When we hold the cycle wheel by the rope attached to the axle, the tension in the rope and the weight of cycle wheel acting through the centre of mass of the wheel cause a torque which topples the wheel. A spinning wheel has a spin angular momentum \(\vec{L}\), whose direction is given by the right hand thumb rule. If you spin it in clockwise direction, the spin angular momentum \(\vec{L}\) is away from you and perpendicular to the plane of the wheel. If you spin it in anticlockwise direction, \(\vec{L}\) is towards you. If the angular velocity is large, \(\vec{L}\) is also very large.
Now, when a torque is applied by holding the rope, the torque acts in a direction perpendicular to \(\vec{L}\). This causes an additional small angular momentum \(\mathrm{d}\vec{L}\) in the direction of the torque. The net angular momentum is now the vector sum of \(\vec{L}\) and \(\mathrm{d}\vec{L}\) which is no more perpendicular to the plane of the wheel but is slightly tilted towards the applied torque. This causes the angular momentum \(\vec{L}\) to follow the torque and the wheel starts precession about the rope.
Reversing the direction of angular momentum \(L\) causes the wheel to precess in an opposite sense.
Variant: Gyrsocope using Motor and CD
You need a toy motor, two CD, aluminium sheet, and a battery. The equipment consists of a toy motor powered by two AA batteries.

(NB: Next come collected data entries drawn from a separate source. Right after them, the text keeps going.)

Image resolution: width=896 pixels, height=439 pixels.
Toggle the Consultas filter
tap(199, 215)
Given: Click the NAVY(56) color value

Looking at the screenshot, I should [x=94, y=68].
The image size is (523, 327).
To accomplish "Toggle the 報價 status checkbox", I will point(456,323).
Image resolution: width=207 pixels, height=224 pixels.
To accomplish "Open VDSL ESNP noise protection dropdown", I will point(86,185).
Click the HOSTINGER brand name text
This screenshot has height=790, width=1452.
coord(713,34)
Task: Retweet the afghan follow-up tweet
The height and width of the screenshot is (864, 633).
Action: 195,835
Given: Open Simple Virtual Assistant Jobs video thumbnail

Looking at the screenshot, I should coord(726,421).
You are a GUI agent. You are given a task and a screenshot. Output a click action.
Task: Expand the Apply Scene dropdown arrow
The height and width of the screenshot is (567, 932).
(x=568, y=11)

Making: Take two CD and an aluminium sheet of the size of CD. Place the aluminium sheet between two CD and join them with tape or adhesive. Fix this assembly to the axle of motor. Paste/draw Netwon's disc of seven colour on outer CD. This equipment can be used for three concepts as discussed below.
Newton Disc: When connected to battery, the motor start rotating and you get a low cost Newton's disc.
Magnetic Brake: Bring a magnet close to the rotating disc. The speed reduces. You can explain about eddy currents and magnetic brake.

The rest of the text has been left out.